The two key determinants of RNA plasticity are structural PE and minimal free energy (MFE), also known as Gibbs free energy (∆G) (27, 28). PE reflects the variety of states that a residue adopts in an RNA secondary structure (e.g., number of possible pairing partners and how often a residue is unpaired), and values can be obtained using the ViennaRNA folding software (see Materials and Methods). A residue has a PE value of 0 if the residue is always predicted to be unpaired or is always paired with the same partner residue, and PE values in this study ranged up to 2.6 for residues that were predicted to have the greatest number of alternative pairing states (27). ΔG values were also available through the same folding software, and a more negative ΔG value for similar RNA structures implies greater thermodynamic stability (lower plasticity) due to an increased number of hydrogen bonds and/or base stacking interactions (29, 30). As shown in Fig. 2C and D, the average PE (APE) in the region of the 2301 insert site is 0.25, and the APE for the nearby 2330 insertion site is 0.27. The addition of PDS60 at position 2301 is predicted to increase the regional APE to 0.69, which is reduced to 0.27 following the deletion. For position 2330, the addition of PDS60 increases the APE to 1.18, which was reduced to 0.76 after the deletion. These results suggest that a reduction in regional APE may be associated with enhanced fitness following partial insert deletion.

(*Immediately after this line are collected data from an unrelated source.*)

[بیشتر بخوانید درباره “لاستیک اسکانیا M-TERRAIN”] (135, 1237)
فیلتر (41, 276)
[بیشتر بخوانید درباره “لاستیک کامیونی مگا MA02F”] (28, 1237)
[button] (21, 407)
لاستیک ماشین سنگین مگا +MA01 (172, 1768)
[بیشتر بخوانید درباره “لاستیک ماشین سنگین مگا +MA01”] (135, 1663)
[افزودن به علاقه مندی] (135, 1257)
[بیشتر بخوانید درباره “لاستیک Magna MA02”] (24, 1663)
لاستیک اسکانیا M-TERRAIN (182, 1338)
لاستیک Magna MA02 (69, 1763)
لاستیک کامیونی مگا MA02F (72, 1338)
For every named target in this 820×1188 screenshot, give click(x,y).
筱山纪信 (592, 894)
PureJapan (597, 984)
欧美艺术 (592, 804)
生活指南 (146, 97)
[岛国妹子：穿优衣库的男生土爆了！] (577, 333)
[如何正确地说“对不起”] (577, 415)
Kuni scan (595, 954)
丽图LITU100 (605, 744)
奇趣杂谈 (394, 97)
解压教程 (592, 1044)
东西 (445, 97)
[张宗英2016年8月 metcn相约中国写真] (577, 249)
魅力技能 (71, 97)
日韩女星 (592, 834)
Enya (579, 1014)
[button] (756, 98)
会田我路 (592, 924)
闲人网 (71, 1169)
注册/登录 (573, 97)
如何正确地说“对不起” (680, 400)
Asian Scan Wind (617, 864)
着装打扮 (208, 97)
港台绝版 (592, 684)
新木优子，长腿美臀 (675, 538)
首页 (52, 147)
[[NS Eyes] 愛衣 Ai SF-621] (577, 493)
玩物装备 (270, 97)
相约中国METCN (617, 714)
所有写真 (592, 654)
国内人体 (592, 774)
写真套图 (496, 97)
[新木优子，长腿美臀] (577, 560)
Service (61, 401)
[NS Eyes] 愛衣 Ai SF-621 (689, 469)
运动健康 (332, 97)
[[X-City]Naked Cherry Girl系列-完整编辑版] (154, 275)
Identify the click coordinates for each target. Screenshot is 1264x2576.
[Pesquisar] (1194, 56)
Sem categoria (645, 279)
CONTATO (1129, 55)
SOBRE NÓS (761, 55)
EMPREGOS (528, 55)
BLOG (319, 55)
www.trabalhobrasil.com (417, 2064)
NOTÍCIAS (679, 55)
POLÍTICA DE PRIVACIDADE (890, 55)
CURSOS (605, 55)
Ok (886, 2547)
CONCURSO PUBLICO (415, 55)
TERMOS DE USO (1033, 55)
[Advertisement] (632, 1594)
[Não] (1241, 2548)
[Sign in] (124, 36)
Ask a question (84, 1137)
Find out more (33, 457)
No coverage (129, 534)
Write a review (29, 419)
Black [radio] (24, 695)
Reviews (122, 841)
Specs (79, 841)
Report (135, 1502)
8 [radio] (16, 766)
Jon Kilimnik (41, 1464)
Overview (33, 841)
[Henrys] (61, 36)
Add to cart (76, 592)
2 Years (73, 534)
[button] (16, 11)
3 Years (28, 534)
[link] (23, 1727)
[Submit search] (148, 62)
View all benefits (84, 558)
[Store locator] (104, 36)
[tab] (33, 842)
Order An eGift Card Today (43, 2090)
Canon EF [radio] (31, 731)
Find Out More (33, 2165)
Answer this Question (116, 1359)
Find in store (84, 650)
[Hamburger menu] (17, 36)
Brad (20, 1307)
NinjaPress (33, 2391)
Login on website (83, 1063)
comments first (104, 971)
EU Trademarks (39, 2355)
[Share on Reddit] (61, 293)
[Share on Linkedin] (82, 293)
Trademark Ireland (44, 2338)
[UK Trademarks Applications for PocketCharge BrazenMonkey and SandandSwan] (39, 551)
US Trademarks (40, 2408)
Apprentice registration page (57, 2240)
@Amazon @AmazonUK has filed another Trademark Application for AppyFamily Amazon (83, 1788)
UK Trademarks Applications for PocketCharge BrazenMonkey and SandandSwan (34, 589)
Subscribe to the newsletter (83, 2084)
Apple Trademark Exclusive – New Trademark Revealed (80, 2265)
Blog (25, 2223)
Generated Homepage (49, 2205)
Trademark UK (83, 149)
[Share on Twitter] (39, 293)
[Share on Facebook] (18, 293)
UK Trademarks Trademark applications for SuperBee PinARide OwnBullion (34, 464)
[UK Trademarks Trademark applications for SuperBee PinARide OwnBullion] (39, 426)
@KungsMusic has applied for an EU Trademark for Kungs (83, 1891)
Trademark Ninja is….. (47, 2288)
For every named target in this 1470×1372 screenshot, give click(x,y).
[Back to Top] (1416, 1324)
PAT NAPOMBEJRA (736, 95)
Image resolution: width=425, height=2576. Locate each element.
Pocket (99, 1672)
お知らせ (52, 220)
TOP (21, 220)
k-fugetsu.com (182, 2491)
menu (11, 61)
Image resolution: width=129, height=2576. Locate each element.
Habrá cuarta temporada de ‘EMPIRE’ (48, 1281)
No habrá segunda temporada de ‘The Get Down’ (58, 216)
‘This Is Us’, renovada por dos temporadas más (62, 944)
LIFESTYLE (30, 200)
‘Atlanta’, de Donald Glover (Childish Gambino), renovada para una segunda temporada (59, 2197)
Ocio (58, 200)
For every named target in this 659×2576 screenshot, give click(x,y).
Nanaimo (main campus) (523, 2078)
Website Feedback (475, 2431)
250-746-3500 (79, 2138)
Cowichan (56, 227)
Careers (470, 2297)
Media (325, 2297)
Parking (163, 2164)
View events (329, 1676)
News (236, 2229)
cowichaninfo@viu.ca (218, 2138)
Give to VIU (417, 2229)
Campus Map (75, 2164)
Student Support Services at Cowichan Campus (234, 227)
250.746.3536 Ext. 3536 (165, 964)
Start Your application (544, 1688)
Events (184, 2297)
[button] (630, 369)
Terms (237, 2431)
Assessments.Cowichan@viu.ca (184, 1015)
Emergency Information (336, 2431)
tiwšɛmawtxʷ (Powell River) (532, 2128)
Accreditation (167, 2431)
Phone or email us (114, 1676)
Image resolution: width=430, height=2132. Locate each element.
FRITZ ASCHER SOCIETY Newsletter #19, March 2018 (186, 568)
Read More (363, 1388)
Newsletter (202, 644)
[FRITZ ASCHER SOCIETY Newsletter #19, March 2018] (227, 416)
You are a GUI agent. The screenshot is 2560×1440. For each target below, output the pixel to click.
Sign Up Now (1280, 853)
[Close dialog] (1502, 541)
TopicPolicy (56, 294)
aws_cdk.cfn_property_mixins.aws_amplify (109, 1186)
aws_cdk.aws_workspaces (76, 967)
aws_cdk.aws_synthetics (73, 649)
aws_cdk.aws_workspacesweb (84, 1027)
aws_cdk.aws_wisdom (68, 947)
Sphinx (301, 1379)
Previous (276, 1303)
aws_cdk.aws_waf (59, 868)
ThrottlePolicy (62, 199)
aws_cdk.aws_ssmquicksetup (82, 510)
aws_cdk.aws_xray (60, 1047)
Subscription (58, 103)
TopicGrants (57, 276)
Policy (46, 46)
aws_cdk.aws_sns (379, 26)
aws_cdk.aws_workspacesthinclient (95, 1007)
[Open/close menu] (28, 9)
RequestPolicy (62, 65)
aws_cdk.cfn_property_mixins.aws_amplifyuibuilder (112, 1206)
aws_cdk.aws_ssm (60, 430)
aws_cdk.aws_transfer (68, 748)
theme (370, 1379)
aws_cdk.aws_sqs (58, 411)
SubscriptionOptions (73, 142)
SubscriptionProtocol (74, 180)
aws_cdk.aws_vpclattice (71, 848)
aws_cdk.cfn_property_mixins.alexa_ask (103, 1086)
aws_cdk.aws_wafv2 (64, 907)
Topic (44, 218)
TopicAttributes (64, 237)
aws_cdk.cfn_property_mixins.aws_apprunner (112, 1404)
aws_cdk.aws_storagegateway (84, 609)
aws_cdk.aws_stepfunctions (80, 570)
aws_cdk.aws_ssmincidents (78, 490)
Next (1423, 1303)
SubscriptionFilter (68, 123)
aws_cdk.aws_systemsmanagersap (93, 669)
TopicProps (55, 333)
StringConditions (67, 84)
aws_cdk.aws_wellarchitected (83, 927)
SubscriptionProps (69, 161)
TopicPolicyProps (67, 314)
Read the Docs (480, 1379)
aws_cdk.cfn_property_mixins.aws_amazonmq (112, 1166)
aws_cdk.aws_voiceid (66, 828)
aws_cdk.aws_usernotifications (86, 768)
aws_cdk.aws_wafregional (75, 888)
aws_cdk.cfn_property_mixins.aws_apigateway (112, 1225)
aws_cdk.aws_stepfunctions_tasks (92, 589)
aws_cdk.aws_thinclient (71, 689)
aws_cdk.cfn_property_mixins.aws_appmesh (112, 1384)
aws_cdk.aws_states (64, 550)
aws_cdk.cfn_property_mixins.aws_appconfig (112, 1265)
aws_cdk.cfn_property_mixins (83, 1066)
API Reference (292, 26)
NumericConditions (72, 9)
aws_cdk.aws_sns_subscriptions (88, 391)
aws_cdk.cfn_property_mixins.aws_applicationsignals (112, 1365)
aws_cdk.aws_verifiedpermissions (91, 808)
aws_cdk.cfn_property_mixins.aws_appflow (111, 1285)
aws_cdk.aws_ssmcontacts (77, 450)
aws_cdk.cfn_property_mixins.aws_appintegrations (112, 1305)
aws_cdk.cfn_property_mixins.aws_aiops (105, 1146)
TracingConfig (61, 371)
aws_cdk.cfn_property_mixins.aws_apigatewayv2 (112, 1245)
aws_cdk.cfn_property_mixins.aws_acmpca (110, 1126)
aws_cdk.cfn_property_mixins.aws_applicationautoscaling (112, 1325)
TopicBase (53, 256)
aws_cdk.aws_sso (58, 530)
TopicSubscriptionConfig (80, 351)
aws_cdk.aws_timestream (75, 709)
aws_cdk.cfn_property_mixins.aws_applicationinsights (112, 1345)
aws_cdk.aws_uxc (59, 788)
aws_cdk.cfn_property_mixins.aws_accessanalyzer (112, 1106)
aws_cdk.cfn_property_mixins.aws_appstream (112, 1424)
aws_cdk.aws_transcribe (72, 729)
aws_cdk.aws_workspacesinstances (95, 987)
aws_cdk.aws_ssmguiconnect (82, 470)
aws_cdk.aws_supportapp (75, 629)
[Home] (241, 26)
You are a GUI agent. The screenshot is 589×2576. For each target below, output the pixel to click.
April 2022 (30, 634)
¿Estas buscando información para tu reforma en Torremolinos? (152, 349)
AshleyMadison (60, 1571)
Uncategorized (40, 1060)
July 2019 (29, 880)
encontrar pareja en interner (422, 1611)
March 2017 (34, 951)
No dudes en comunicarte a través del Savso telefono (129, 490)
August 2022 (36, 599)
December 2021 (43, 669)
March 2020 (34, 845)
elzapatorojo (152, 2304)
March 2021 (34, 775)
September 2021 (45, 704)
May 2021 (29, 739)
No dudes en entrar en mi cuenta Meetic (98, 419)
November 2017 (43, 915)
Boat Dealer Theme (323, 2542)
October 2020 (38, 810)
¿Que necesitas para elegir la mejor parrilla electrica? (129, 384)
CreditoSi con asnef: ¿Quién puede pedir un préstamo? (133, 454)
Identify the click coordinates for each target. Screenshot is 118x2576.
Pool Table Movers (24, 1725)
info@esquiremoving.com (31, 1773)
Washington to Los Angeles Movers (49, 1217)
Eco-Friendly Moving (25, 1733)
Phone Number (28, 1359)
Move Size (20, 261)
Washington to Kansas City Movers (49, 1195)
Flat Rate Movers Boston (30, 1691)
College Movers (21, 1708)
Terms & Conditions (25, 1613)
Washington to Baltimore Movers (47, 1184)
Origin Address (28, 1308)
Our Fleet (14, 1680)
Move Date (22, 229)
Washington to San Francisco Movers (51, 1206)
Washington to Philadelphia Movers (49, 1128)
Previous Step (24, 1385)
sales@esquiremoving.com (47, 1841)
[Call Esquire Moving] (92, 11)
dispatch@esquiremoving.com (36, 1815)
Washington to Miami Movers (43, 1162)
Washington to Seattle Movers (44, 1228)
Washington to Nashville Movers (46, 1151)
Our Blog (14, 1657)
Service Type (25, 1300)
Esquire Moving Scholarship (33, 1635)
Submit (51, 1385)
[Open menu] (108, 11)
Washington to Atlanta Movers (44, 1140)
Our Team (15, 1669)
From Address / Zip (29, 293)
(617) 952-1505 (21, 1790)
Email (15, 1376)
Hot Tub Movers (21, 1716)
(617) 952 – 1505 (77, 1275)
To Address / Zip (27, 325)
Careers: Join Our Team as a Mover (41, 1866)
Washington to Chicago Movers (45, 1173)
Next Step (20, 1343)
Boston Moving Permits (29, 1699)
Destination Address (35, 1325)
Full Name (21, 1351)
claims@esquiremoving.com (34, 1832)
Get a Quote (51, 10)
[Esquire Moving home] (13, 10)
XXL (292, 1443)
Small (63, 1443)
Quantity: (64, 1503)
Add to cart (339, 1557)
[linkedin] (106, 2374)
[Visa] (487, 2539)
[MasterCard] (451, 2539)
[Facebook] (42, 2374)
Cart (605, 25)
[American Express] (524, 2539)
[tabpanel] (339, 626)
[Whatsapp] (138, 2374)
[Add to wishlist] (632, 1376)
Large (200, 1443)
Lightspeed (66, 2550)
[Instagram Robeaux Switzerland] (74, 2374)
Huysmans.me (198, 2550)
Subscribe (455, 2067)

Insertion of a low PE hairpin designed to target green fluorescent protein induced efficient silencing but was not maintained
Simple, unbranched hairpins with low APE (i.e., low structural plasticity) are predicted to be structurally stable. As inserts, such hairpins should cause fewer structural alterations to the viral backbone at the insertion site compared with less structured sequences (e.g., PDS60). A fully base-paired 66-nt hairpin (GFP66) was therefore designed to target green fluorescent protein (GFP) mRNA expressed by transgenic N. benthamiana 16c, a well-established model for assessing VIGS efficacy (31) (Fig. 3A). GFP66, with its very low APE of 0.04, was inserted into position 2301 of CY1 (GFP662301), which was not predicted to substantially change the structure or APE in the region (Fig. 3D). At 2 wpi, GFP silencing was observed in upper systemic leaves of several infiltrated plants, coinciding with a typical early cupped leaf (Fig. 3B, upper panel, arrow). Within 7 days of symptom onset, GFP silencing became more widespread (Fig. 3B, middle panel) and persisted until plant senescence (Fig. 3B, lower panel). RT-PCR analysis of GFP662301* at 3 wpi revealed a mixed population of viruses in one infected plant, including a major deletion-containing variant whose RT-PCR product co-migrated with the PCR product of wild-type (WT) CY1 (Fig. 3C). Batch sequencing of this RT-PCR product revealed the loss of 9 nt of CY1 sequence and 57 nt of GFP66 (Fig. 3E), with no additional variants detectable in the sequencing chromatogram as indicated by the uniform peaks. These results indicate that CY1 can still serve as an effective VIGS vector for targeting host gene expression, despite the emergence of a subpopulation carrying a significant deletion during infection (Fig. 3E). However, even a fully base-paired hairpin with low APE was not maintained when inserted at position 2301, suggesting that low APE alone is insufficient for insert maintenance.
Fig 3.
CY1 VIGS vector with hairpin insert at position 2301 silenced GFP in N. benthamiana 16c despite low insert retention. (A) Sequence and structure of the 66-nt hairpin targeting GFP that was inserted at position 2301 (construct GFP662301). The GFP-targeting sequence is on the 5ʹ side of the hairpin. Color coding reflects PE values for each nucleotide. (B) GFP662301 silencing of GFP. Normal plant tissue fluoresces red, which is masked by GFP expression in the transgenic plants. Arrows denote the single cupped leaf that is the first visible phenotypic change in infected plants. Upper panel, the initial stage of GFP silencing at 2 wpi. Middle panel, systemic spread of GFP silencing at 3 wpi. Lower panel, GFP silencing at 10 wpi. (C) GFP66 is poorly maintained in the vector at 3 wpi. RT-PCR products from amplifying positions 2052–2489 are shown. WT CY1, CY1-infected plants; GFP662301*, GFP662301 accumulating in systemic leaves. Yellow diamond denotes the deletion product subjected to batch sequencing in (E). (D) PE profile changes near the 2301 insertion site before and after the deletion. Green arrows denote the deletion end points. (E) Sequence alignment between parental GFP662301 and batch sequence obtained for the lower RT-PCR band from GFP662301* shown in (C). Sequencing chromatogram indicates that the PCR band was generated from a single major deletion species. The triangle denotes the deletion site. The remaining insert sequence after the deletion is highlighted in blue.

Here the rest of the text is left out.